▸ **WHAT IS REQUIRED**
Write the next part of the pull request description about the active workspace projector, starting after its last sentence.

▸ **DOCUMENT EXTRACT**
Any additional fields the caller supplies (e.g. `owner`, `full_name`) override fields derived from worktree metadata. The projector calls `WorktreeContextInjector::get_metadata( $handle )` to enrich the entry with persisted lifecycle context.

Why explicit-input only

The first draft had a request-scoped "current workspace" tracker that workspace abilities pushed into when they cloned or worktree-added. Rejected because:

  • Concurrency — two jobs in the same process would clobber each other
  • Ambiguity — "current" is ill-defined when multiple workspace ops fire mid-pipeline
  • Coupling — required modifying every workspace ability to call the marker

Explicit input is simpler, safer, and matches how DM already handles per-call context. The CI workload (homeboy-extensions) already has the workspace handle in scope at the moment it calls `run-flow` — it just needs to pass it.

Companion changes

This PR is the DMC half. Two related changes:

  1. data-machine#2071 — DM core filter that this projector listens on
  2. homeboy-extensions workload — should be updated in a follow-up PR to pass `active_workspace.handle` via `initial_data` when calling `run-flow`. Until that lands, the projector is a no-op for CI-driven runs. Manual callers (chat, REST, ad-hoc CLI) can opt in immediately.

Layer purity

The projector talks about workspaces only — never docs, voice, audience, or any consumer-specific concept. Downstream plugins (extrachill-docs, future security plugins, audit loggers) consume the `active_workspace` entry to make their own routing decisions through the `datamachine_code_active_workspace` filter exposed here for further enrichment.

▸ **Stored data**
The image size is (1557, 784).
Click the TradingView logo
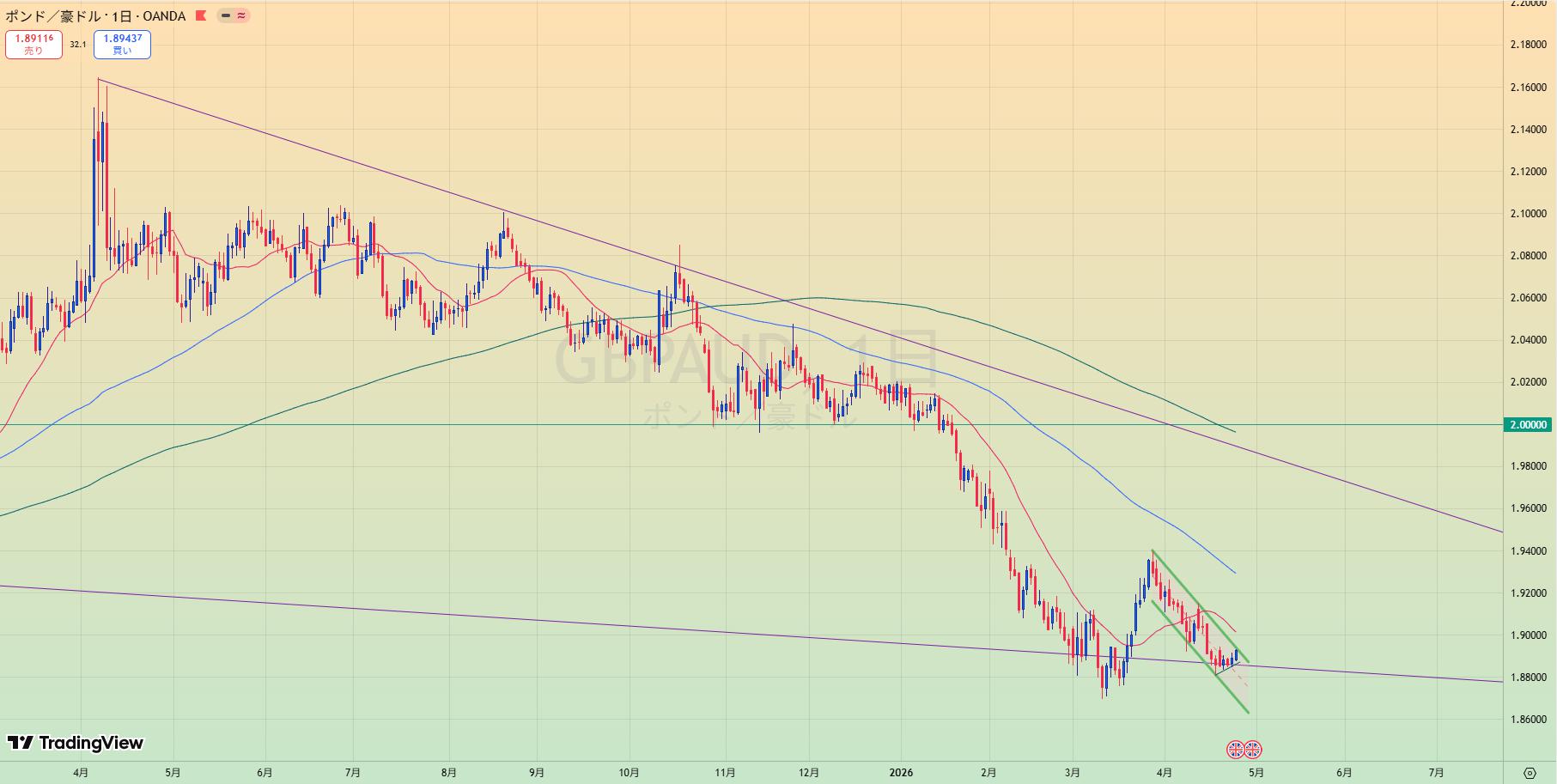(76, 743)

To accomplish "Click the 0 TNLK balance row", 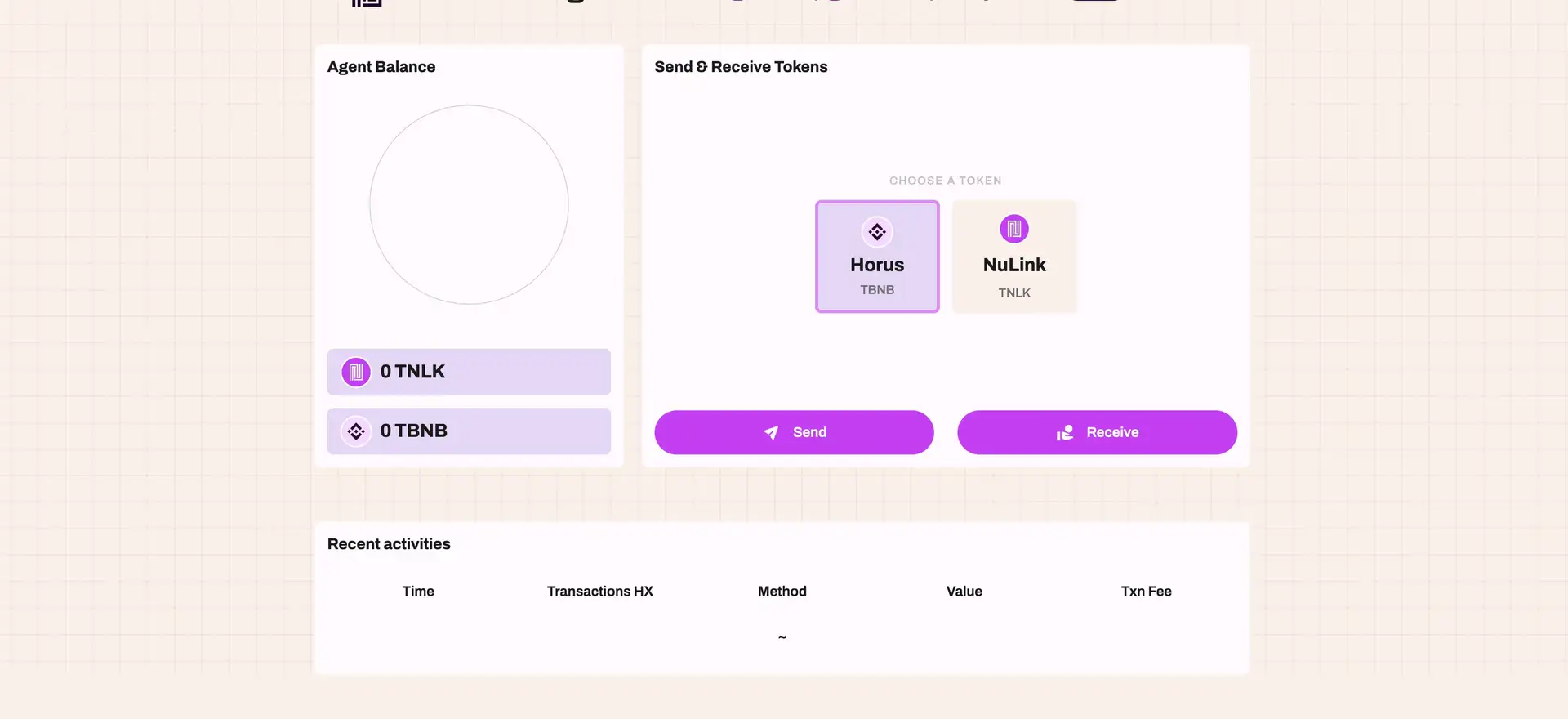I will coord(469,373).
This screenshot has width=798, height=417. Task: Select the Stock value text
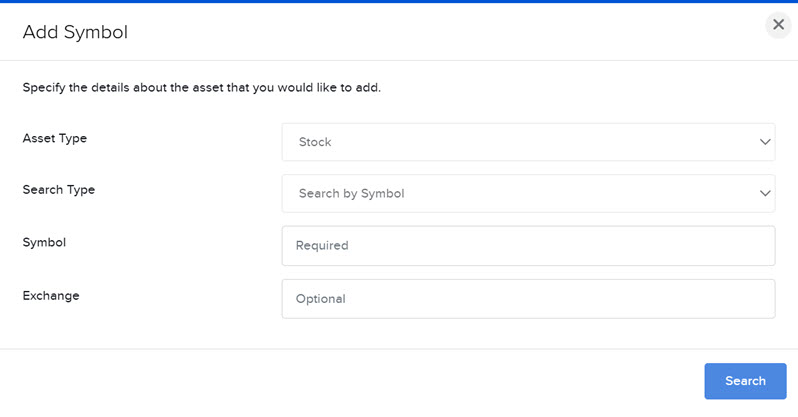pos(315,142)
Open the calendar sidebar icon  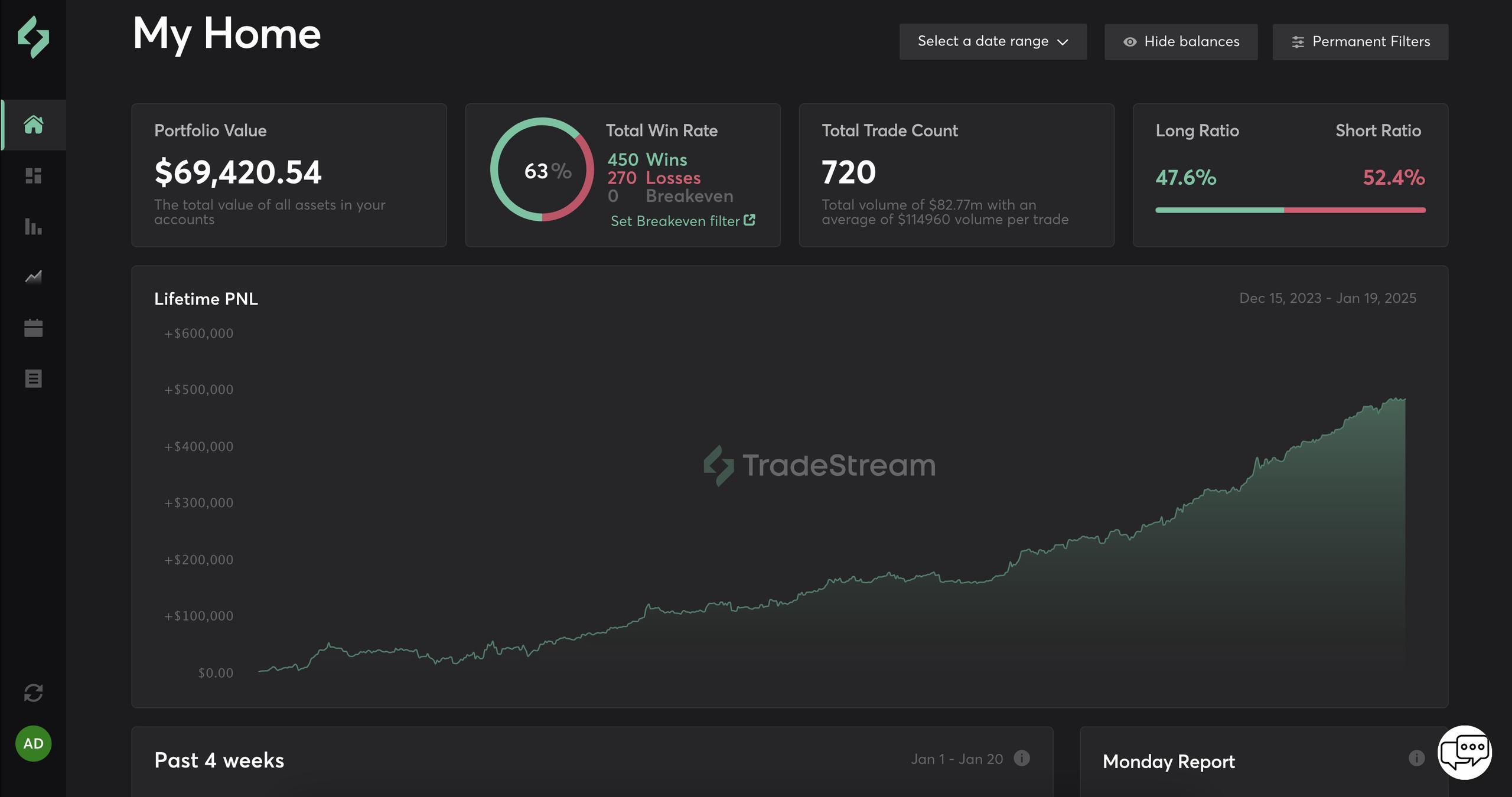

▸ **RESULT OF THIS TASK**
What this unblocks

  • extrachill-docs per-target context — once this lands, extrachill-docs adds a second callback on `datamachine_agent_mode_docs` (its existing `docs` mode from extrachill-docs PR feat(worktree): daily recurring schedule via Extra-Chill/data-machine#1117 #35) at a later filter priority. The callback reads `active_workspace.full_name`, looks up `runner-configs/platform-map.yml`, and stacks per-platform audience context ("you are documenting the Artist Platform for musicians and artist managers") onto the same mode without forking the upstream docs-agent bundle.
  • Future security/audit plugins — any consumer that needs per-run repo identity gets it for free through the standard `EngineData` accessor.

Smoke testing

`php -l` clean on both modified files. The projector's logic is fully testable in isolation (build_entry takes a handle + overrides, returns the enriched entry); end-to-end exercise lives downstream with the companion DM PR and the eventual homeboy-extensions workload update.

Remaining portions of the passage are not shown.